![Default Article Featured Image_laptop-newspaper-global-article-090623[95].jpg](https://images.contentstack.io/v3/assets/bltd4dd5b2d705252bc/blt61f52659e86e1227/64ff207a8606a815d1c86182/laptop-newspaper-global-article-090623[95].jpg?width=3840&quality=75&format=pjpg&auto=webp)
On February 7, the Commission of European Affairs of the National Assembly—House of the Parliament elected by the French people—has adopted a draft resolution in reaction to the proposal for European regulation on the protection of personal data. It welcomes the objectives of modernization, harmonization and simplification of the draft European regulation and the stress put on greater accountability of data controllers.
It acknowledges also a certain number of measures such as the right to be forgotten; the right to data portability; consent based on positive action as opposed to silence or inaction, and mandatory appointment of DPO in public sector and for companies above 250 employees.
However, the resolution points to provisions raising economical, political and legal concerns.
Some concerns are actually shared with the CNIL, the French Data Protection Authority—such resolution is in line with the concerns previously
by the CNIL—in particular regarding the competence given to the supervisory authority (DPA) of the country of the main establishment of the data controller in the EU. The Commission of European Affairs considers that DPAs must remain close to citizens, who must be provided with easy and rapid means to defend their rights in their own country. It supports the alternative that a member state’s DPA must be competent over any processing targeting specifically the population of that member state, wherever the data controller is established.

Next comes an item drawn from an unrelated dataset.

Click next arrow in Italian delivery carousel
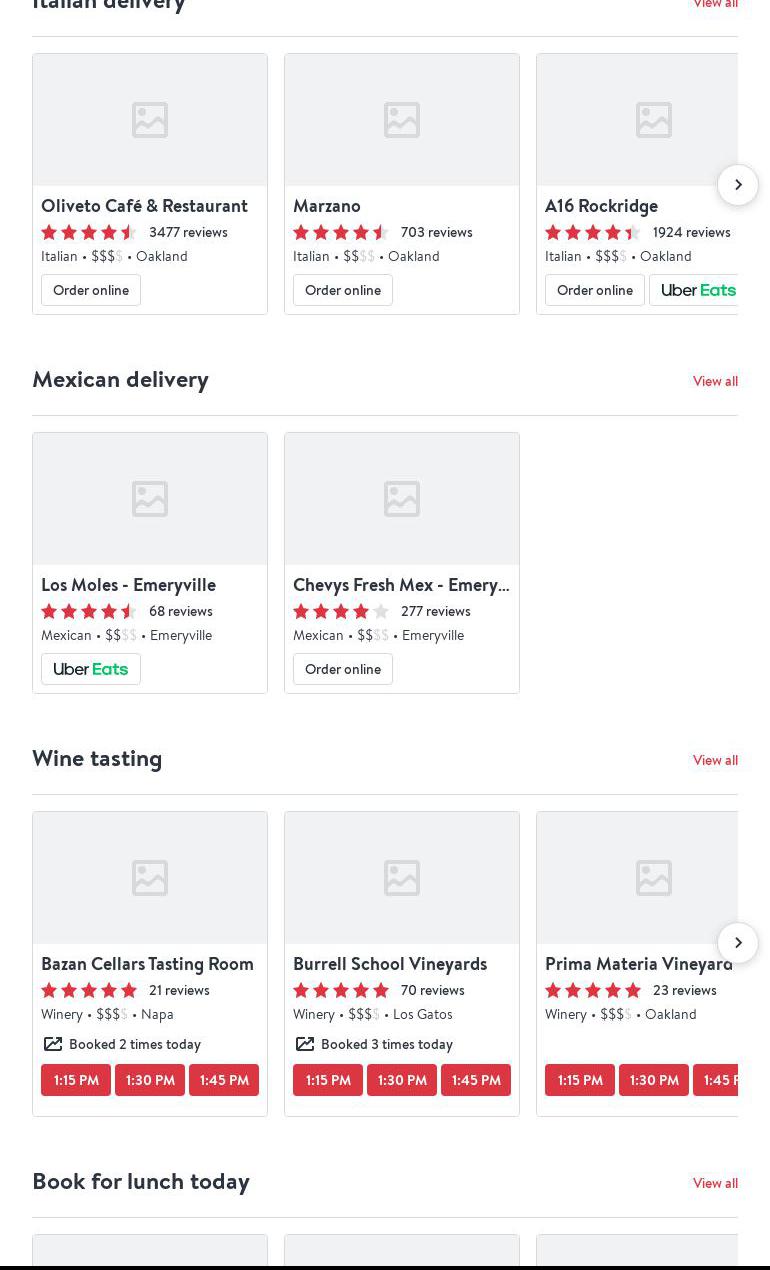pyautogui.click(x=738, y=185)
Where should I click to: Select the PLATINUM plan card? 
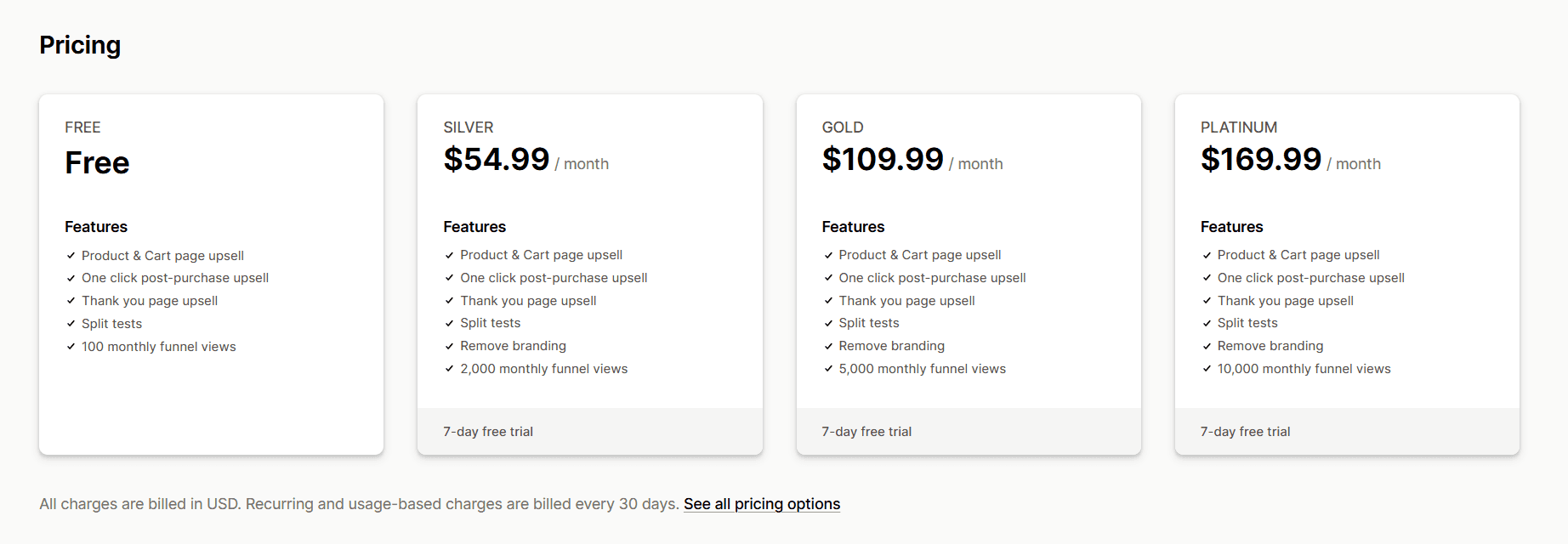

The process of cooperation between DPAs, as described in the draft European regulation, is not sufficient to provide effective and rapid solutions to data protection issues. For example, it is noted that in case of a security breach, impacting several member states but notified only to the DPA having jurisdiction, it is not required that such DPA informs the others. Concerns are also expressed with respect to sensitive data processing which would require a “strengthened” cooperation for a more rigorous control.
It is also noted that with the centralization of powers in the hands of the European Commission, exclusively competent for specifying the guidelines and implementation rules of the draft European regulation, the powers of the DPAs will be necessarily limited. According to the Commission of European Affairs, a better balance should be struck because of DPAs’ technical expertise on such matters.
The resolution is also in favor of stronger controls around international data transfers by preserving the possibility for DPAs to provide prior authorizations.
Members of Parliament finally wish for the adoption of international instruments for the protection of personal data beyond the geographic sphere of the European Union and call upon the French government to make sure that the future, European framework better protects French citizens.
Similar review work is now ongoing at the Senate, the other house of the French Parliament, where a resolution will be drafted and discussed on March 6.